* [Data on locating visible targets]:
##############################

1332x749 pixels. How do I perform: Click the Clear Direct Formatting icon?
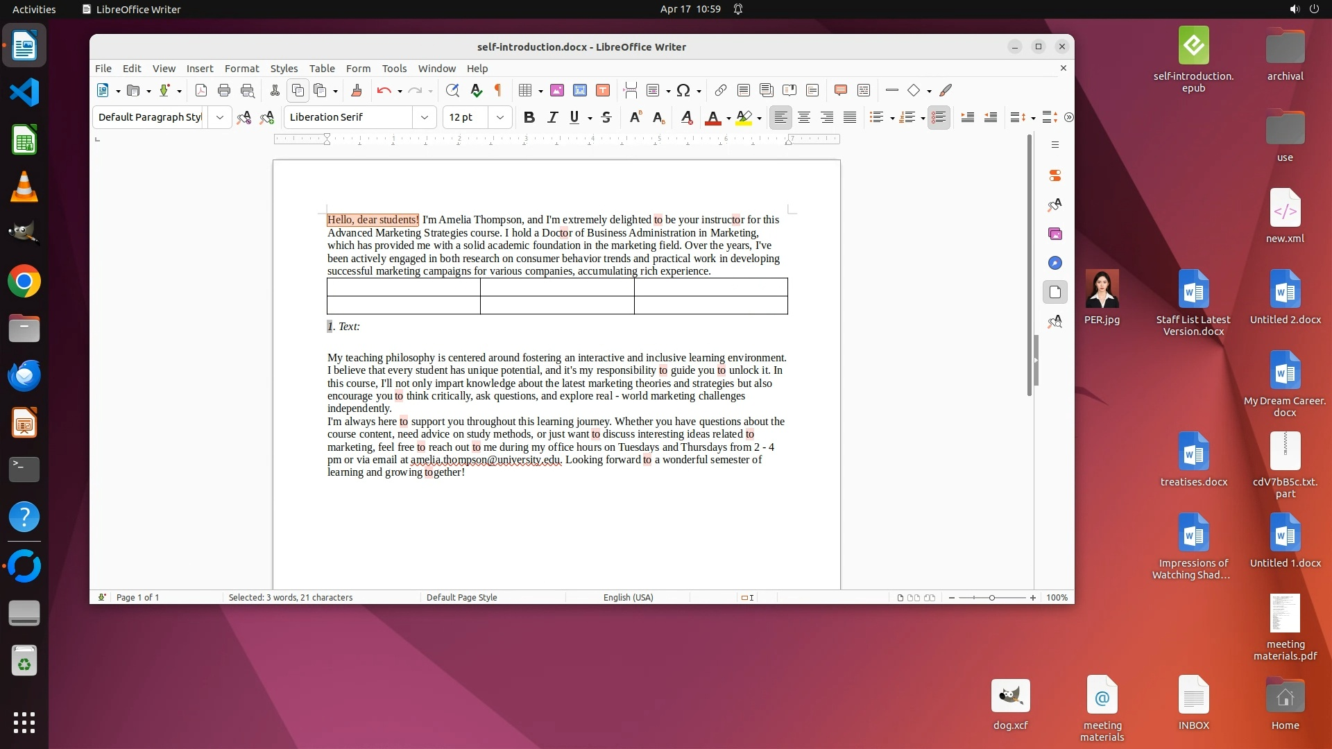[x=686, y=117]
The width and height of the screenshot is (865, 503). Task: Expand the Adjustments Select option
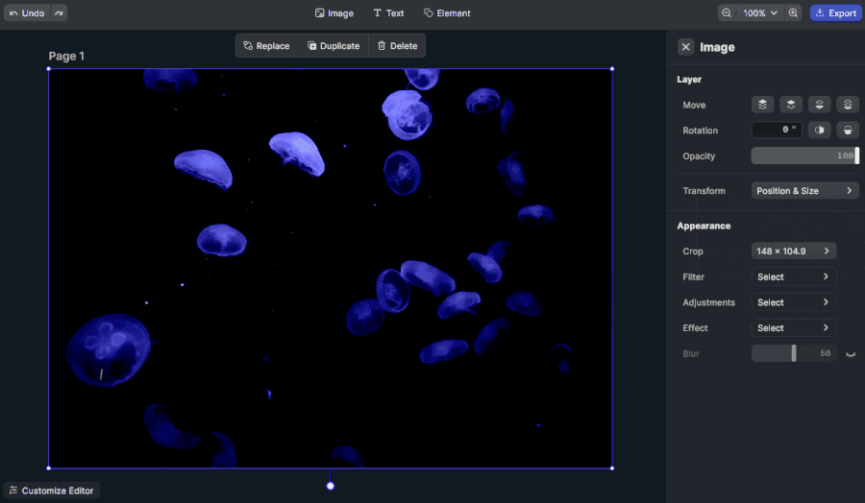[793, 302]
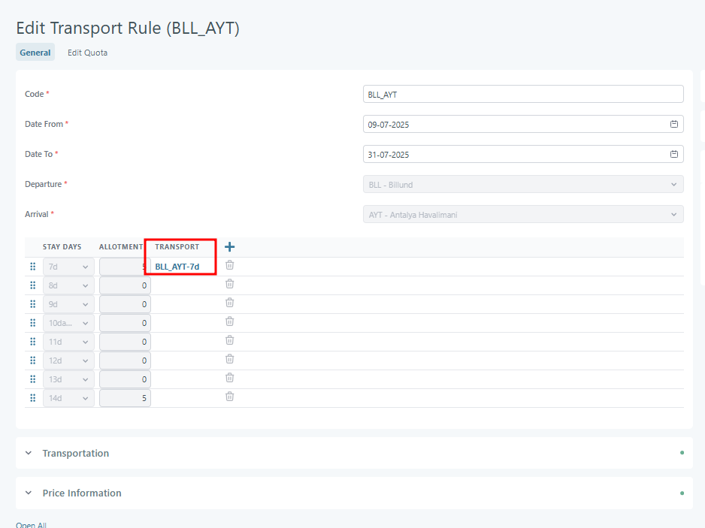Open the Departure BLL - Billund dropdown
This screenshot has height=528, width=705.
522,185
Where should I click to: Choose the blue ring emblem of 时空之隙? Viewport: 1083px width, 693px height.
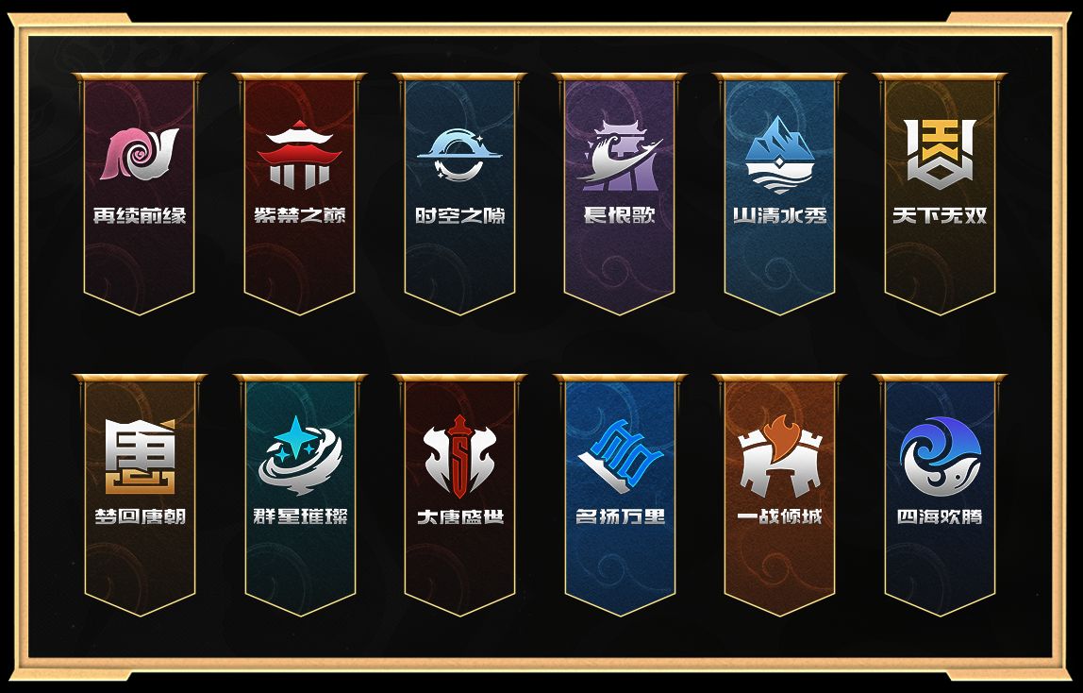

##############################

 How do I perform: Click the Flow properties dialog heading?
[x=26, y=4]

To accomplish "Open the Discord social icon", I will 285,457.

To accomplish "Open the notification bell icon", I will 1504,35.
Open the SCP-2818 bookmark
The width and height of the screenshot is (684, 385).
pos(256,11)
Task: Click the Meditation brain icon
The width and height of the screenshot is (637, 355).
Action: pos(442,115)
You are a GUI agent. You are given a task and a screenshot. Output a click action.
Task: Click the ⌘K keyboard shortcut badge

##############################

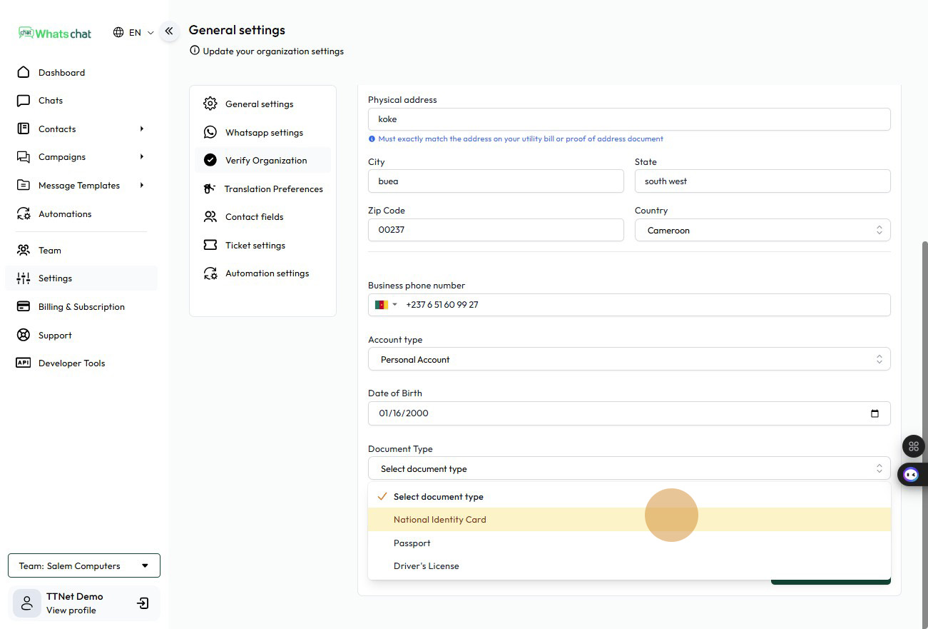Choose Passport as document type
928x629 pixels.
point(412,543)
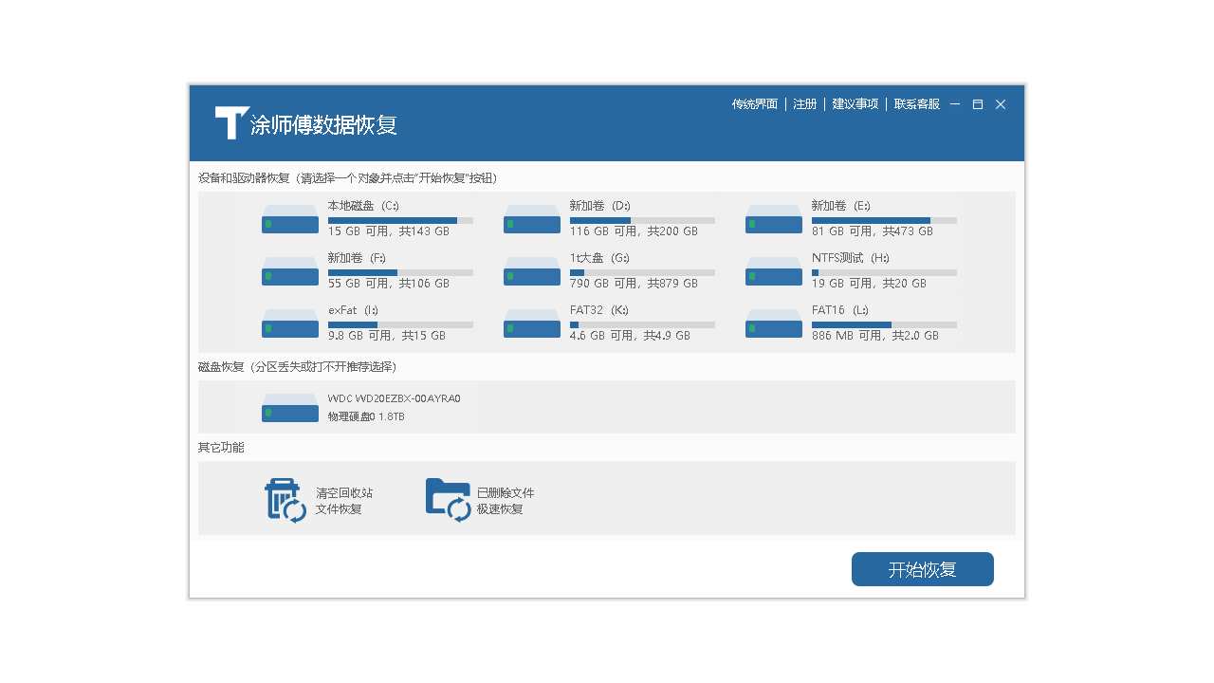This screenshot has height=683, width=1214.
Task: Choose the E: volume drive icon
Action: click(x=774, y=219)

##############################

In the part that opens with the line containing "1332x749 pixels. How" and closes with the line containing "[x=686, y=117]", substitute "Remove Direct Formatting" for "Clear Direct Formatting" and leave everything else unchanged. Give back only those lines, with the pictures left out.

* [The reply]:
1332x749 pixels. How do I perform: Click the Remove Direct Formatting icon?
[x=686, y=117]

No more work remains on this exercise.